EXTRACTO DE FUENTE
***

La elección de La Araucana, primero por Ortiz de Zárate y luego por Remijio Acevedo, era evidente: nuestro Chile fundacional tenía una obra literaria basal, perfectamente situada para cubrir las necesidades nacionalistas, cuya trama hubiera placido a cualquier compositor del siglo XIX, con luchas de poder, escenas tanto individuales como corales, bélicas o románticas, descriptivas, coreográficas, y en general con un sentido de grandeza, heroísmo y tragedia que se podía adaptar magníficamente a un género que, en vez de hablar, busca que sus personajes canten, amplifiquen, sientan mancomunadamente y, al gusto del XIX, mueran segundos antes de caer el telón final.

***

DATOS PROPORCIONADOS

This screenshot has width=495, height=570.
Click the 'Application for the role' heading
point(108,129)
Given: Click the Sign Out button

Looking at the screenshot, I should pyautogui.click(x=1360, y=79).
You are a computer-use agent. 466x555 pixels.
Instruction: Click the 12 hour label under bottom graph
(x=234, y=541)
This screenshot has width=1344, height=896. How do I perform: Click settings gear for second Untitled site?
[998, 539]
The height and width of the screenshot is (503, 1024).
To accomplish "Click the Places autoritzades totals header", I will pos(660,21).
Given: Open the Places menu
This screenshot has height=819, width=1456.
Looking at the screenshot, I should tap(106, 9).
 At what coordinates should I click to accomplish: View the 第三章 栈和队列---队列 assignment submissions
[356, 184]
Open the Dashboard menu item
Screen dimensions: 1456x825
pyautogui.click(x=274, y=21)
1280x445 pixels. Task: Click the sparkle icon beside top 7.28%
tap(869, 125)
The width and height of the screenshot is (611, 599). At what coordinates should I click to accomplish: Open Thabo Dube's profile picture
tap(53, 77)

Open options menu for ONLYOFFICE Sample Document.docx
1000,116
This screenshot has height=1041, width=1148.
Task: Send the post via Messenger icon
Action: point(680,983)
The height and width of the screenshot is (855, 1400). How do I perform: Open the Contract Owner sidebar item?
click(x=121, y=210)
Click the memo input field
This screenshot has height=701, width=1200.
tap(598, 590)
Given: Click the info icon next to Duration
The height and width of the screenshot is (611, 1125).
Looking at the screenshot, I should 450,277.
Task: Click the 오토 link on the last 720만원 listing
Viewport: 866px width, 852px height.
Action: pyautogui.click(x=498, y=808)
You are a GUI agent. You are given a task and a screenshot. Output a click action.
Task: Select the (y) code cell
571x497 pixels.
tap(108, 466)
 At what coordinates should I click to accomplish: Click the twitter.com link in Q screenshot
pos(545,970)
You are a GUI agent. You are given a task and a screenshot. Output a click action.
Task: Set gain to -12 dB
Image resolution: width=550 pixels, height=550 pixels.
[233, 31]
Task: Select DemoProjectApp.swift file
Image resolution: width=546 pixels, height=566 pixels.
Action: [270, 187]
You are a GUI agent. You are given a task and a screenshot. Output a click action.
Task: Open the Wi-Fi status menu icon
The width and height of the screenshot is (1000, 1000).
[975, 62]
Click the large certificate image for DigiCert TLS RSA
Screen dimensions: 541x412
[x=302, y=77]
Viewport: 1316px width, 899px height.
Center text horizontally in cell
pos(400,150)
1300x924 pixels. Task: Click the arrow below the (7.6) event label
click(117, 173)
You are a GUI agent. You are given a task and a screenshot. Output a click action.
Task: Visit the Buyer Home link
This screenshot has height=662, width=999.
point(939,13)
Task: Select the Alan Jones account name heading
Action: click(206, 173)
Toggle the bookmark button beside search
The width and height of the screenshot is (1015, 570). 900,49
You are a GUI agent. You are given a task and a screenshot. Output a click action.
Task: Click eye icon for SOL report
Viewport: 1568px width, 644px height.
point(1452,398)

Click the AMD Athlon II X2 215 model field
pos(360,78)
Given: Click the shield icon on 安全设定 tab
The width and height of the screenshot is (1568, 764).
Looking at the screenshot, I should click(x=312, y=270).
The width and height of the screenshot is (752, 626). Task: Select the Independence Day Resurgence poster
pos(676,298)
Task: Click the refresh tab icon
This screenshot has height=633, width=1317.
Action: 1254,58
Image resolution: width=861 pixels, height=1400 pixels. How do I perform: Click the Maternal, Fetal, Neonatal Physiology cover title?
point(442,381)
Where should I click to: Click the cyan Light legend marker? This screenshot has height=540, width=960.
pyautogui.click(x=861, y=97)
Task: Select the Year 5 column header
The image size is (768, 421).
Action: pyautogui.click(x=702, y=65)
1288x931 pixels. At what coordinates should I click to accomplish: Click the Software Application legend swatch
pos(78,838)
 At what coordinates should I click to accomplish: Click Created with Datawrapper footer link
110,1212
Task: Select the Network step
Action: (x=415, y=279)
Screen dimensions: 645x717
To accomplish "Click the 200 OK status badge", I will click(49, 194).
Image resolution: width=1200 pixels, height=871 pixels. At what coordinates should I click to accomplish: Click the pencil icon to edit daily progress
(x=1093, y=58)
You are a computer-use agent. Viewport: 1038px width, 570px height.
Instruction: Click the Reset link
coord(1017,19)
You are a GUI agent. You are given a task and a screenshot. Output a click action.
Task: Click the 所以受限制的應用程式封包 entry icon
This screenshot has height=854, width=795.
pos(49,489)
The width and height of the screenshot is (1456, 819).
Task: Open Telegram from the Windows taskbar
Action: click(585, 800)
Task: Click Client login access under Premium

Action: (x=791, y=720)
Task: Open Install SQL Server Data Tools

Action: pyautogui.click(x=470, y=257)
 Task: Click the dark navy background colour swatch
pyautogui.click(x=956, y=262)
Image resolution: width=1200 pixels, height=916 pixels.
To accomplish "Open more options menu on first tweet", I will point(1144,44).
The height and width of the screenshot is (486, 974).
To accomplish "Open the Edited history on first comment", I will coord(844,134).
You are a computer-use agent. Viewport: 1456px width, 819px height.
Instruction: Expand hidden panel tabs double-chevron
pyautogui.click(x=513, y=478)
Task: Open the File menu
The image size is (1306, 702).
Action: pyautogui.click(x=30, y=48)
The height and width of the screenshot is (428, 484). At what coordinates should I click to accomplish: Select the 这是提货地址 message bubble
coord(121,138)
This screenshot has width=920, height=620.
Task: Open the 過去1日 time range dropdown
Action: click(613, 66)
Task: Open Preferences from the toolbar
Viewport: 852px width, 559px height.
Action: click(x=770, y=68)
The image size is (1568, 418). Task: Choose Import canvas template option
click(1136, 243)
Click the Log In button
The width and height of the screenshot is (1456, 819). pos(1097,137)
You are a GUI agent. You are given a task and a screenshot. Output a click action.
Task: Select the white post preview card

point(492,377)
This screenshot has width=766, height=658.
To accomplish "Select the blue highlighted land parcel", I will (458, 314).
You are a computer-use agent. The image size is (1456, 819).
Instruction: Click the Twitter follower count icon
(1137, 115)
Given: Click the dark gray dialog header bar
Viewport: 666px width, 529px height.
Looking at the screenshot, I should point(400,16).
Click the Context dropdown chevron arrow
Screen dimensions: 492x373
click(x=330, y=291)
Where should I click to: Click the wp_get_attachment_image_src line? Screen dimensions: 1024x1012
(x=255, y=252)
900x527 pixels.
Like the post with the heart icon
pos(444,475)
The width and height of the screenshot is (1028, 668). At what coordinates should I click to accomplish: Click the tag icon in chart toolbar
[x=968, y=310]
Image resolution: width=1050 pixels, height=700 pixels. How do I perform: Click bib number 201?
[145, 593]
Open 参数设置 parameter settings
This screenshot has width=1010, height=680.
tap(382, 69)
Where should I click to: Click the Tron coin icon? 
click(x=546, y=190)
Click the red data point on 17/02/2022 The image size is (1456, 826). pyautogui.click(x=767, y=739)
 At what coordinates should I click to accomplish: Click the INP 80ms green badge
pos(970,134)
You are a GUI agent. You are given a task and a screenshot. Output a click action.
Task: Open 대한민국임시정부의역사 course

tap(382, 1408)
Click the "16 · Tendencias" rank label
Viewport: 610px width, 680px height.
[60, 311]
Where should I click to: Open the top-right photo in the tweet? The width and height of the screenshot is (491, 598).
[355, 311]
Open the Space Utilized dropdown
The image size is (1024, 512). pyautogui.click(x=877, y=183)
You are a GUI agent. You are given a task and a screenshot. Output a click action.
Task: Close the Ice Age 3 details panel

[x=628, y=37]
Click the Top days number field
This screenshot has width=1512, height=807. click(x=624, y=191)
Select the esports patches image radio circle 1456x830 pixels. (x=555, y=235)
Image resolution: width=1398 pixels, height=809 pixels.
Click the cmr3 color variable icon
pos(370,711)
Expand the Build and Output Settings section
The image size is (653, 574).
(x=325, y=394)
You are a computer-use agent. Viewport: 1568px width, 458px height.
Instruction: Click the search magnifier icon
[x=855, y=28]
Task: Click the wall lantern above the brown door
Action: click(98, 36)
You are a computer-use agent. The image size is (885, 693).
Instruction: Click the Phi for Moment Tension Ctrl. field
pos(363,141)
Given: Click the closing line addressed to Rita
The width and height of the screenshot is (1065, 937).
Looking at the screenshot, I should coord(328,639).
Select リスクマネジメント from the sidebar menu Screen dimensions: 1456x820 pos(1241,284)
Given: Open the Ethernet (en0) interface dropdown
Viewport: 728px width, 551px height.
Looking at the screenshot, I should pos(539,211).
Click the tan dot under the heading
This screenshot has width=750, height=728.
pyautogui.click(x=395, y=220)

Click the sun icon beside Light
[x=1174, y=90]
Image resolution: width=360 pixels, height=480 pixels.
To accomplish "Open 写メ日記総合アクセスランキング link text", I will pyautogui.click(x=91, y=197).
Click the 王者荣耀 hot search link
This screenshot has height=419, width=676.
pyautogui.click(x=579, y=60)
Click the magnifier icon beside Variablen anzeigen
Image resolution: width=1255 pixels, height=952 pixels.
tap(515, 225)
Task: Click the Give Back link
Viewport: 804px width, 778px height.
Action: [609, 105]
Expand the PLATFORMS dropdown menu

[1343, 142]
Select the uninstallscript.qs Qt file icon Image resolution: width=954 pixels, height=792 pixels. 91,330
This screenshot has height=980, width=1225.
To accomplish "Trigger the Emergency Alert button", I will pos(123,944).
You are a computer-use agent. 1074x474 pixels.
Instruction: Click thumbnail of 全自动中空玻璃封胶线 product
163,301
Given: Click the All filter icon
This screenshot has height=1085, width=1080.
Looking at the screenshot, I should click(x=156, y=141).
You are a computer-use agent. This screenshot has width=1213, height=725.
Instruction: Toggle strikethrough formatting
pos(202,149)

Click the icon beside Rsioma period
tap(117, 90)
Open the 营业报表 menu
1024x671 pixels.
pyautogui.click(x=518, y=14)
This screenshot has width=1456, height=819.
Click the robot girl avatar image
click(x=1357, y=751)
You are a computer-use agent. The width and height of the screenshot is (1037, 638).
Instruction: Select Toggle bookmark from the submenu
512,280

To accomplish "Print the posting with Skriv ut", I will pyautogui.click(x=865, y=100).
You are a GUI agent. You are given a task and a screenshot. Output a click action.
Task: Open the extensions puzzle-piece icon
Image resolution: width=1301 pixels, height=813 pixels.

***

TAREA SOLICITADA A
Traduce al inglés esta oración del fragmento sobre La Araucana: "La elección de La Araucana, primero por Ortiz de Zárate y luego por Remijio Acevedo, era evidente: nuestro Chile fundacional tenía una obra literaria basal, perfectamente situada para cubrir las necesidades nacionalistas, cuya trama hubiera placido a cualquier compositor del siglo XIX, con luchas de poder, escenas tanto individuales como corales, bélicas o románticas, descriptivas, coreográficas, y en general con un sentido de grandeza, heroísmo y tragedia que se podía adaptar magníficamente a un género que, en vez de hablar, busca que sus personajes canten, amplifiquen, sientan mancomunadamente y, al gusto del XIX, mueran segundos antes de caer el telón final."
TAREA SOLICITADA B
Según el fragmento sobre La Araucana, ¿quiénes eligieron esa obra y en qué orden?
TAREA SOLICITADA C
Prosigue el fragmento sobre La Araucana a partir de su última oración.

RESPUESTA CORRECTA A
The choice of La Araucana, first by Ortiz de Zárate and then by Remijio Acevedo, was obvious: our foundational Chile had a cornerstone literary work, perfectly positioned to meet nationalist needs, whose plot would have pleased any nineteenth-century composer, with power struggles, scenes both individual and choral, warlike or romantic, descriptive, choreographic, and in general with a sense of grandeur, heroism and tragedy that could be adapted magnificently to a genre that, instead of speaking, seeks to have its characters sing, amplify, feel together and, in keeping with nineteenth-century taste, die seconds before the final curtain falls.

RESPUESTA CORRECTA B
Primero Ortiz de Zárate y luego Remijio Acevedo.

RESPUESTA CORRECTA C
En el capítulo dedicado a El Corvo hablaremos de la difícil relación entre realismo y ópera, dado el artificio mismo del que nace el género; pues bien, esta dificultad tiene un punto a favor en una ópera sobre la gesta de Ercilla: aunque podía producir incomodidad, por falta de verosimilitud, el oír hablar ampulosamente, en verso y en castellano a los mapuches en una obra teatral, dentro de la fantasía operística el hacerlos cantar líricamente salta tan por encima de lo verosímil que anula la crítica. José Toribio Medina deja un comentario muy preciso de esto en su análisis de La Araucana y su relación cultural a posteriori. Dice sobre el género operístico, mapuches y el estilo de Ercilla, que aquel:
…sin duda puede admitirlos y celebrarlos […] cosa que, a nuestro modo de ver, se hace intolerable en el drama [teatro en prosa], al menos en Chile. La imaginación admite sin esfuerzo el que se les oiga cantar, pero discurrir en forma culta, vestidos a su usanza, puede pasar sólo en la epopeya histórica con el mágico encanto de la poesía genial de Ercilla y con el conocimiento de que se manifiestan héroes al defender su patria157.